Исходный текст
------------------------------
Скуперфильд из Брехенвиля
Носов — большой любитель давать своим героям значимые имена, примечательные не только тем, что намекают на что-то смешное. Снаряжать космический корабль на Луну Знайке помогают астрономы Фуксия и Селедочка. Их имена смешны не сами по себе, а тем, что не имеют никакого отношения к их романтичной профессии, да притом никак не сочетаются друг с другом. По той же причине смешно название книги американского юмориста О’Генри «Короли и капуста» (где говорится, кстати, о чем угодно, только не о королях и капусте).
Особенно богатый набор смешных (и удачно примененных!) имен в «Незнайке на Луне»: богачи-скупердяи Скуперфильд, Жадинг, Дрянинг, Скрягинс, миллиардер Спрутс, судья Вригль, мошенник Жулио, города Давилон, Грабенберг, Брехенвиль, Сан-Комарик… Любопытно, что почти все они пародируют какие-то реальные земные названия.
Это заставляет вспомнить швамбранские имена — хотя у Носова шире диапазон выбора.
Кто такие коротышки?
Уже само это слово — «коротышки» — не раз создает комические ситуации.
Но кого же разумеет автор под коротышками? Обычных людей, только поменьше ростом? Не всегда. Детей, может быть? Первая часть трилогии вроде бы подтверждает такое предположение. Ну кто, в самом деле, тот же Незнайка, если не типичный озорник-мальчишка? А Гунька? А Авоська? А Торопыжка? А Ворчун? А Растеряйка? А Кнопочка?..
Но с другой стороны, доктор Пилюлькин ребенок разве? А астроном Стекляшкин? А всезнающий и всеумеющий Знайка? А поэт Цветик? А поэтесса Самоцветик? А писатель Смекайло? Не детские, совсем не детские у них поступки…
То же примерно с малышами и малышками. Ну что бы прямо не сказать: мальчики и девочки. Так нет же: автор делает вид, что у малышей и малышек просто разные вкусы и разные привычки. «Малыши всегда ходили, — сообщает он, — либо в длинных брюках навыпуск, либо в коротеньких штанишках на помочах, а малышки любили носить платьица из пестренькой, яркой материи. Малыши не любили возиться со своими прическами, и поэтому волосы у них были короткие, а у малышек волосы были длинные, чуть не до пояса».
Та же, в общем, картина сохраняется и во второй части трилогии: одних коротышек можно принять за людей взрослых, других — за детей. Ну а в третьей, «лунной» части никого из детей уже вовсе не остается, даже сам Незнайка, прибыв на Луну, выглядит вполне взрослым. Хотя по беспримерной наивности своей все же напоминает обыкновенного ребенка…
Типичный ребенок
Любимые герои Носова осваивают мир наивным, «незнайским» путем — вот еще один (может быть, важнейший!) исток носовского смеха.
Явная или притворная наивность героя может проявиться в его речи (комизм слова), в его действиях (комизм действия), в разных недоразумениях, какие с ним случаются (комизм положения), наконец, в его характере или столкновении с другими героями (комизм характеров). Все эти типы комизма разнообразно представлены в творчестве Носова. Представлен у него, разумеется, и комизм возраста.
------------------------------
Задание 1
Перепишите без изменений записи со строки, где есть «The image size», по строку, где есть «369,30 PLN fare», включая обе эти строки. Изображения в ответ не включайте.

Записи для работы
------------------------------
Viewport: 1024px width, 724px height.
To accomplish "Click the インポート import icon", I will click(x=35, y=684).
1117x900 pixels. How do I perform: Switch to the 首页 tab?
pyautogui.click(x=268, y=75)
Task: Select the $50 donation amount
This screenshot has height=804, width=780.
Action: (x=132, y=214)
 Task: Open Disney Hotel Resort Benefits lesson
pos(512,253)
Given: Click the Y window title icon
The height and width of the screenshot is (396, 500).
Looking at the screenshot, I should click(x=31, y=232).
------------------------------
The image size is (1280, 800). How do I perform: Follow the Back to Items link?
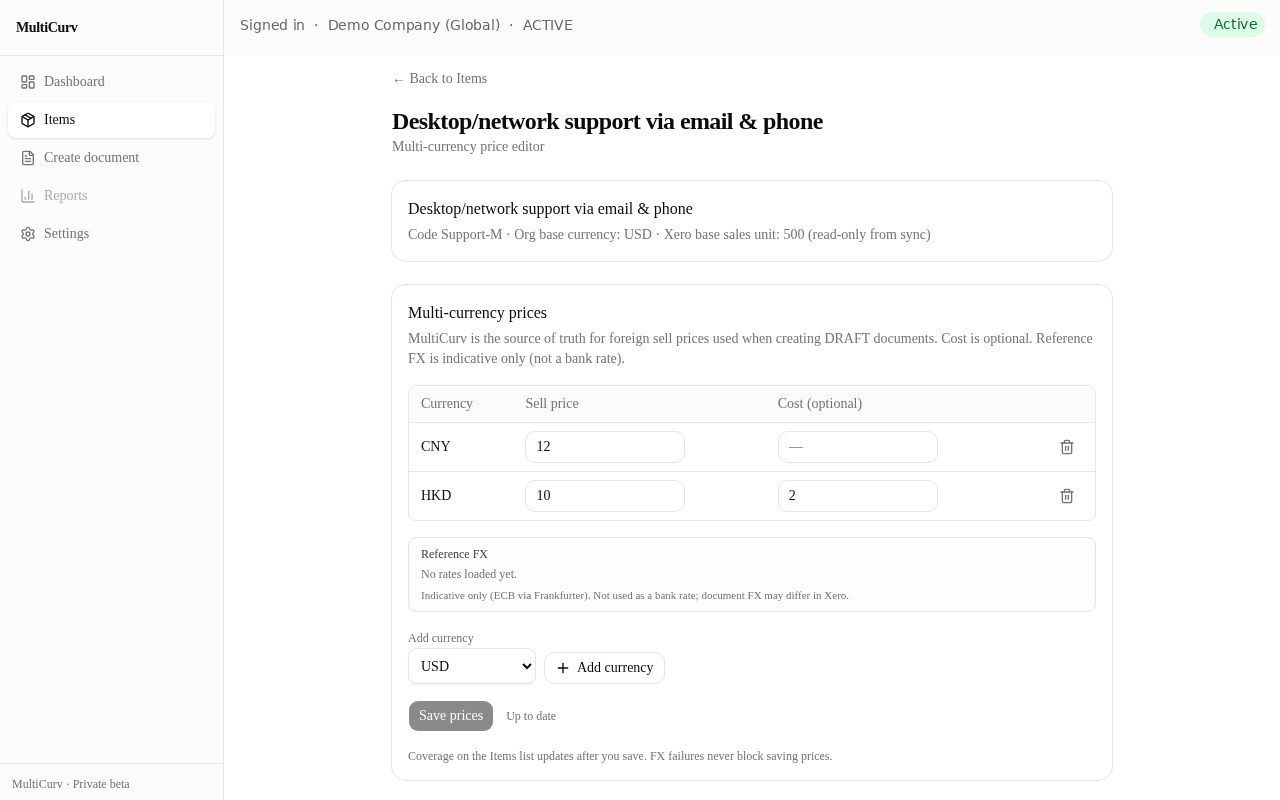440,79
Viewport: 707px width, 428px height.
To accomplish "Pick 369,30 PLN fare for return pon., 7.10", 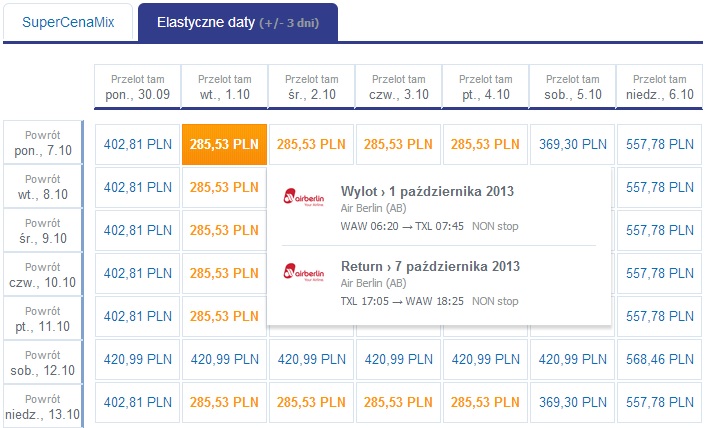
------------------------------
Задание 2
Определите, согласуются ли с текстом о героях Носова следующие утверждения: (a) астрономы Фуксия и Селедочка помогают Знайке снаряжать космический корабль на Луну; (b) в третьей части трилогии среди коротышек остается много детей; (c) малышки носили короткие волосы. На каждое ответьте «да» или «нет» и точно процитируйте решающие слова текста.

Ответ 1
The image size is (1280, 800). How do I perform: Follow the Back to Items link?
440,79
Viewport: 707px width, 428px height.
To accomplish "Pick 369,30 PLN fare for return pon., 7.10", 

Ответ 2
(a) Да: «Снаряжать космический корабль на Луну Знайке помогают астрономы Фуксия и Селедочка».
(b) Нет: «Ну а в третьей, «лунной» части никого из детей уже вовсе не остается».
(c) Нет: «а у малышек волосы были длинные, чуть не до пояса».